CPRC is based in Montana. It was founded and is led by Dr. John Lott, the researcher and author of several books on guns and crime, including “More Guns = Less Crime.”
“The FBI reports that armed citizens only stopped 14 of the 302 active shooter incidents it identified for the period 2014-2022,” the report states. “The FBI defines active shooter incidents as those in which an individual actively kills or attempts to kill people in a populated, public area. But it does not include those it deems related to other criminal activity, such as a robbery or fighting over drug turf.

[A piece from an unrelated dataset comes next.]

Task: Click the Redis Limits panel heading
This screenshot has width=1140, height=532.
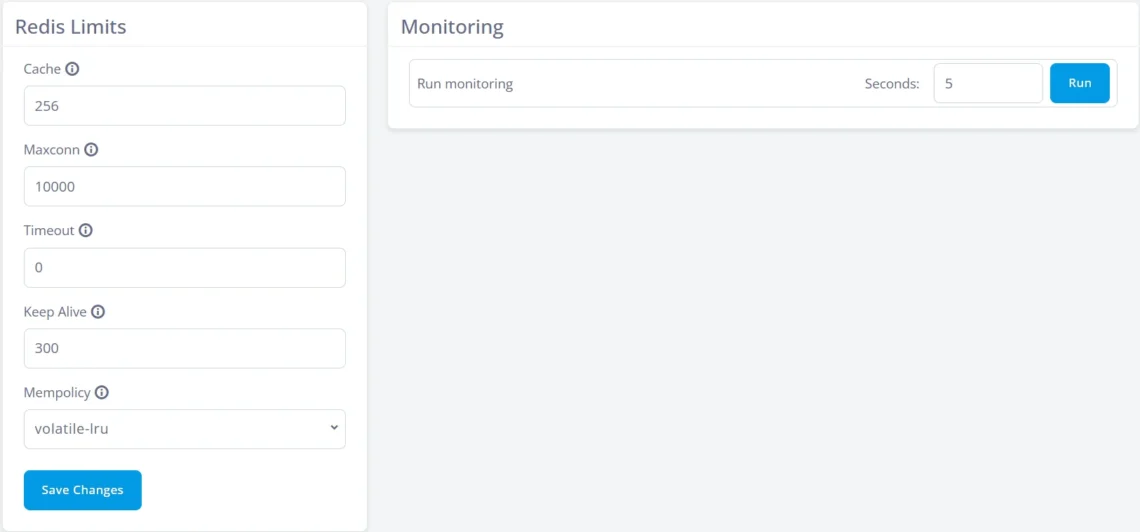Action: (70, 27)
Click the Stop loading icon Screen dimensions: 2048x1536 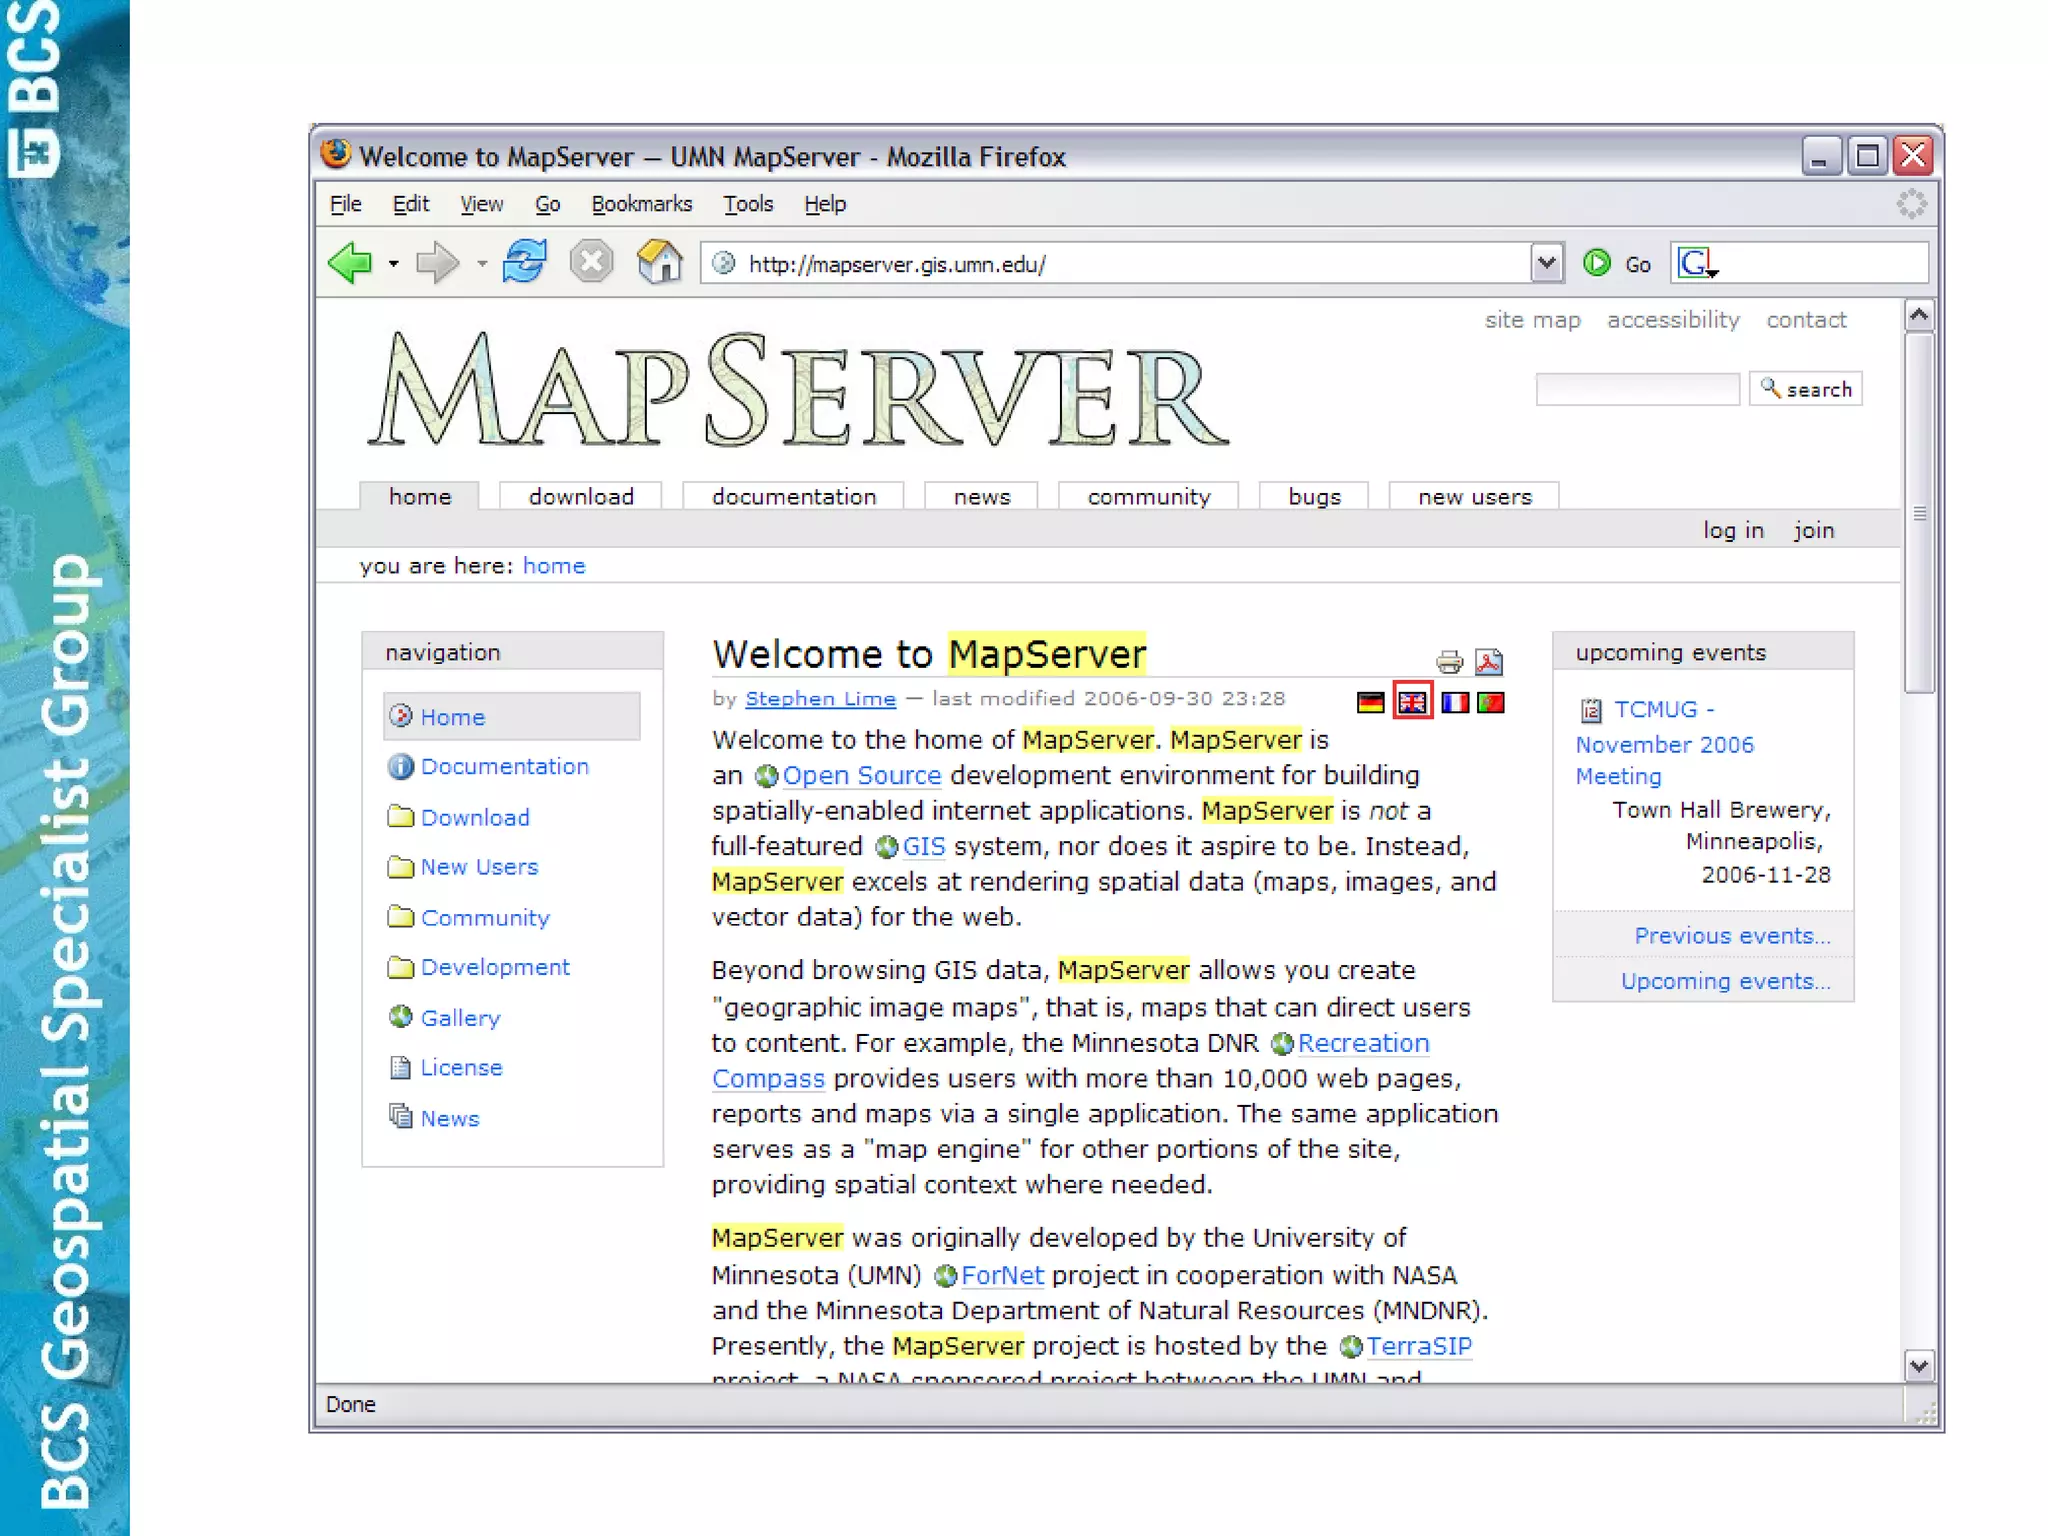591,263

“An analysis by the CPRC,” the report adds, “identified a total of 440 active shooter incidents during that period and found that an armed citizen stopped 157. A previous report looked at only instances when armed civilians stopped what likely would have been mass public shootings. There were another 27 cases that we didn’t include where armed civilians stopped armed attacks, but the suspect didn’t fire his gun. Those cases are excluded from our calculations, though it could be argued that a civilian also stopped what likely could have been an active shooting event.”
According to the CPRC’s analysis, “The FBI reported that armed citizens thwarted 4.6% of active shooter incidents, while the CPRC found 35.7%.”
Why the disparity? Lott suggests there may be two factors involved: some incidents are misclassified, and others are simply overlooked.
One example of the former identified in Lott’s report is the December 2019 attack at the West Freeway Church of Christ in White Settlement, Texas. The man who stopped the attack was Jack Wilson, erroneously identified as a “security guard” and alternately by Wikipedia as “a volunteer security team member” and as “the head of the church’s armed security department.”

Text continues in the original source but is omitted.